La situation des produits pétroliers est plus incertaine. L’Europe était le principal marché des produits pétroliers russes. Novak dit qu’il n’est pas encore clair par quoi les Européens remplaceront notre carburant. Il n’exclut pas que les Européens instaurent des exceptions, comme ce fut le cas pour le pétrole, alors que les approvisionnements par pipeline et les raffineries en Bulgarie, en République tchèque et en Slovaquie n’étaient pas soumis à des restrictions.
Dans un cas extrême, le raffinage du pétrole peut être en partie remplacé par des exportations supplémentaires de pétrole brut. « Probablement, la situation actuelle deviendra une incitation à augmenter le volume de raffinage du pétrole domestique.
En général, l’industrie pétrolière nationale cherchera et trouvera activement de nouvelles opportunités d’exportation avec le soutien du gouvernement », déclare Manjos.
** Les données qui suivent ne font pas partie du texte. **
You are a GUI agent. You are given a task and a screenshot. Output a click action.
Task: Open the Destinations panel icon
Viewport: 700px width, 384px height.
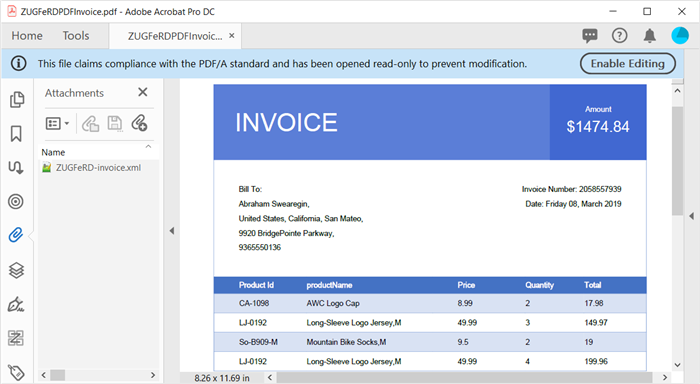click(16, 167)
« C’est au second semestre 2023 que l’on peut s’attendre à une reprise de la production et des ventes à l’exportation de pétrole russe dans un contexte d’augmentation de la demande mondiale. Nous nous attendons à ce que la demande reprenne une fois que la politique de tolérance zéro en Chine aura été complètement supprimée et que la récession mondiale sera passée. La situation peut être résolue plus rapidement avec l’apparition d’un hub pétrolier en Turquie, d’où le pétrole russe peut être vendu aux pays de l’UE », prédit Chernov. La Turquie affirme qu’elle a toutes les chances de transporter du pétrole russe vers ce hub sans violer aucune restriction.